La struttura dell’edificio della Società Operaia non erano quelli di oggi. La cucina di Rosalba era davvero piccolissima, sul retro del bar. Per raggiungere la sala al piano superiore occorreva uscire in cortile, con vassoi e piatti e poi affrontare una ripidissima scala. Le scomodità però non hanno mai fermato Rosalba, che realizzava in casa la maggior parte dei cibi che serviva, compresi i componenti (a rotazione) del suo celebre “tris di dolci”. Torta di noci, budino casalingo, crostata e la sofficissima, mitica “Bucaneve”. A questo dolce è legato un ricordo molto tenero: «Allora io avevo inventato quella torta, ma non sapevo come chiamarla, così la servivo come “dolce della casa”. Una domenica è venuta a mangiare una coppia giovane giovane, due fidanzatini. Hanno fatto pranzo, e alla fine hanno preso quella torta, poi sono andati in montagna. La sera sono tornati, sono entrati in cucina e mi hanno detto: Signora, abbiamo trovato il nome per la sua torta. È bianca e gialla, deve chiamarla “torta Bucaneve”, come i fiorellini che in primavera ci sono nei prati!».
Rosalba aveva un rapporto tutto speciale con i suoi clienti, li accoglieva, li sfamava e spesso ne raccoglieva anche le confidenze, così come accade a casa di una cara, lontana parente. Spesso alcuni non disdegnavano, dopo il lauto pasto, di passare ancora un po’ di tempo con lei a chiacchierare. Nella sua cucina, per quanto angusta, c’era sempre uno sgabello pronto: «Il pomeriggio dovevo preparare le cose per la cena e spesso c’era qualche cliente che invece si piazzava in cucina con me. Io facevo la besciamella e impastavo le tagliatelle, facevo la pasta al forno. Loro entravano in cucina e mi dicevano: “Ma lei davvero fa a mano tutto quello?” Certo! Tutto a mano! Uno si metteva seduto contro la porta che andava in cortile, e se ce n’era un secondo si appoggiava ai mobiletti che andavano verso il bar! E mentre loro parlavano e parlavano io andavo avanti a lavorare».
Naturalmente in 20 anni di gestione non ci sono state solo rose, fiori e clienti felici. Gli esordi sono stati difficili, e sono costati preoccupazioni e qualche lacrima, così come non sono mancate invidie, critiche, clienti molesti, un po’ troppo alticci o incontentabili (Rosalba ricorda con orgoglio quattro mangioni insoddisfatti che ha mandato via dal ristorante senza far pagare loro il conto: «Quando entravo qualcuno per me non era solo un cliente che mi portava i soldi. Il mio primo pensiero era: mamma mia! Dopo mangiato saranno contenti? Per questo è capitato che se non erano soddisfatti del cibo, io non li facevo pagare!»). Ma tutto sommato il cuore dolce di Rosalba, e la presenza discreta di Tino, i sorrisi, l’ottimismo e la passione per la buona cucina, hanno appianato tutto, lasciando campo libero a una gestione longeva, fortunata e tutt’ora ricordata con grande affetto in tutta la Valle.
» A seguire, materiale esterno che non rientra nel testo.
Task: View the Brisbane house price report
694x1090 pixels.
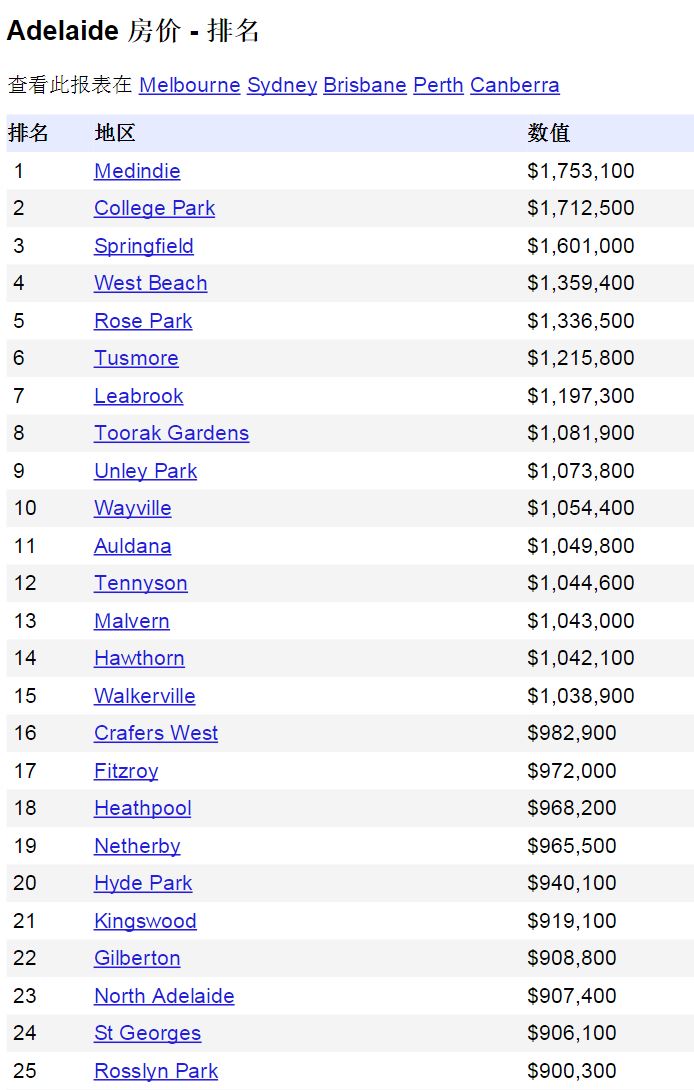Action: (364, 85)
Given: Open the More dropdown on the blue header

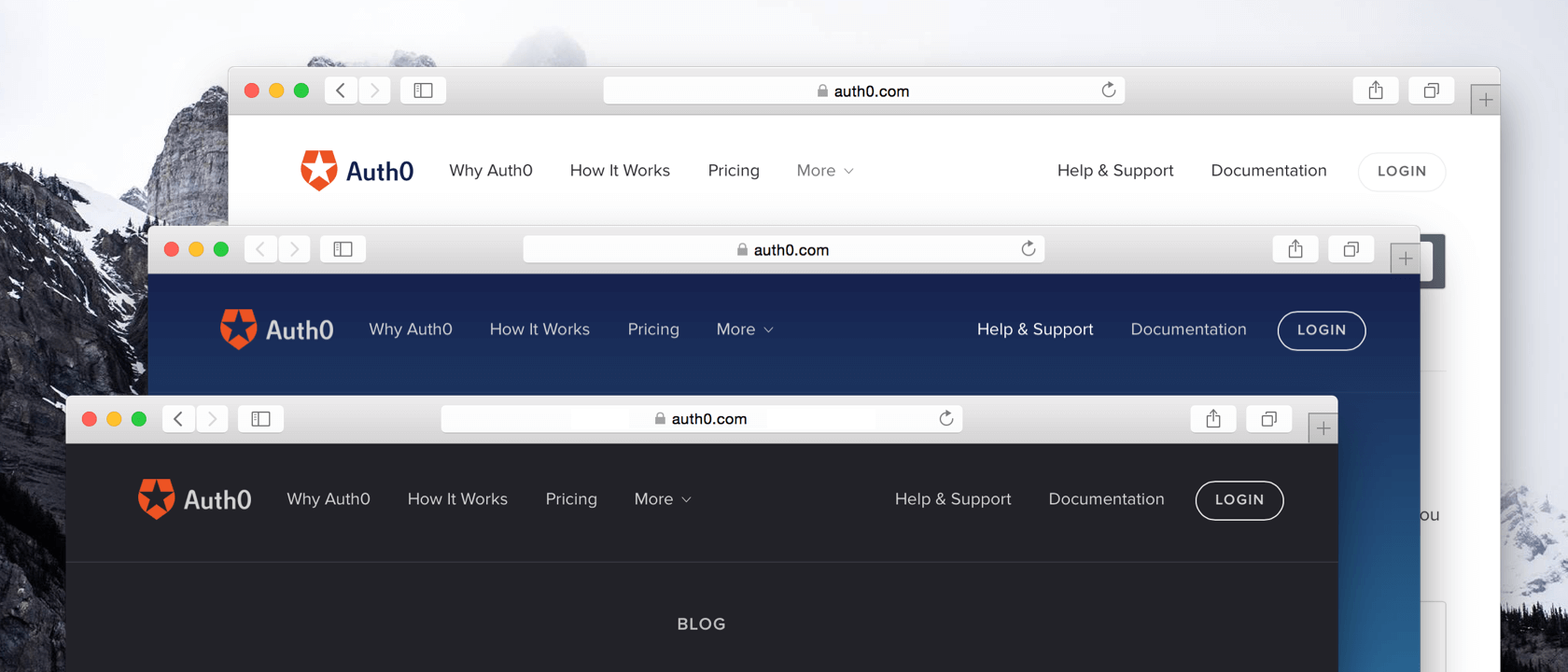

Rosalba e Tino ci salutano dicendo «noi vogliamo ancora molto bene la Società…», e sul cancello augurano la stessa accoglienza propizia ricevuta quaranta anni fa anche alla nuova, attuale gestione (Trattoria da Costancia). «Per loro come famiglia…ma anche per Valdieri, perché è bello che la trattoria della Società continui a vivere in paese!».
Grazie Rosalba e Tino, per i vent’anni di buona cucina alla Società, e per i tanti, ricordi golosi, ri-colorati insieme questo pomeriggio.